As a consequence, many young people
adopt alterego personnas elsewhere. One of those places is Tumblr
(see:
http://techcrunch.com/2013/02/18/tumblr-is-not-what-you-think/).
We briefly discussed the need to
dedicate a meeting to privacy and security and the existence of a
fictonal phone number that's available to everyone was discussed
(see: http://en.wikipedia.org/wiki/555_(telephone_number)
).
The discussion switched to Google. We
opened the DLIC email account to examine some of the lesser known
features.
We found the Language preference
drop-down list that allows the owner of the account to view the
contents in whatever language is desired.

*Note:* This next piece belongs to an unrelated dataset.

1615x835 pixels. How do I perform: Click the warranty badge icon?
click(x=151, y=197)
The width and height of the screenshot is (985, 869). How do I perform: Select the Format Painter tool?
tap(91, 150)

Next we attempted to create folders in
Gmail and Drive. In Gmail folders are actually labels that mail can
be categorized by (I (Frank) had forgotten that Gmail calls folders
labels leading to some confusion).
In Gmail, by clicking on a specific
email, then the 'Labels' Icon, a user can either assign that email to
an existing label or create a new label that acts as a folder to
separate similar emails into.
By clicking on the Account icon and the
account link, we opened the gmail account settings page. Her Frank
demonstrated creating an email filter that assigned an email from
Ryan to a label [folder]. We discussed how creating filters for
certain classes or assignments might be done. For example, the topic
of an email could be prefixed with a unique assignment tag and then
filtered to the appropriate label space.
Conversely, on Google Drive, clicking
on the 'Create' icon lists a menu that includes creating a 'Folder'
in which any Google doc can be saved.
A number of questions were raised and
answered about Google Drive. We looked at the plug-in documents that
are now available in Google Drive.
Sue thought the Graphing Calculator app
(Desmos) was inadequate for replacing the school's graphing
calculators.
Frank demoed diagram.ly and Bruce asked
about Pert charts (in later correspondence, a Pert chart plug-in for
spreadsheets was found).
Throughout the discussion, Lou
initiated a new discussion that questioned whether or not EO Smith
should convert the existing email infrastructure over to Google.
After considerable debate a consensus developed that we should
seriously consider migrating.
We discussed the desire to have all
students get assigned a school-specific gmail account and how that
might work. The goal is to enable every student regardless of
income the ability to have their own application suite to use from
anywhere.
Denise expressed a concern about the
response time of the Google text-processing application to keep up
with the load.
Frank recommended that students
download and use LibreOffice off-line if Google is too slow and then
upload the doc (see: http://www.libreoffice.org/
).
We also discussed student exposure to
advertisements. This led to a demonstration of how to add extensions
and add-ins to browsers. The AdBlock plug-in eliminates ads in
Firefox. Chrome has something similar built-in.
We also looked at add-ins that
automatically added citations to student research links and source
material.
The last Google app we looked at is
found on the google menu bar by clicking 'More' → 'Even More' →
Fusion Tables → Forms. The Forms application allows the user to
create forms that ask all kinds of questions. The Form is saved then
shared with those who will answer the questions. When the Forms are
submitted , the answers can be automatically tabulated in a
spreadsheet the Form's creator has assigned.
Denise and Bruce will explore getting Gmail accounts for all teachers and students for Fall, 2013.
OPEN-SOURCE books – summer funding for teachers; and or explore doing one course using open-source books.
OTHER
Bill Green will begin using Chrome books in his class.
Downloading anti-theft apps on Apples and Chrome books.
NEXT MEETING
More Google apps exploring.
The meeting closed promptly at 8:00 pm.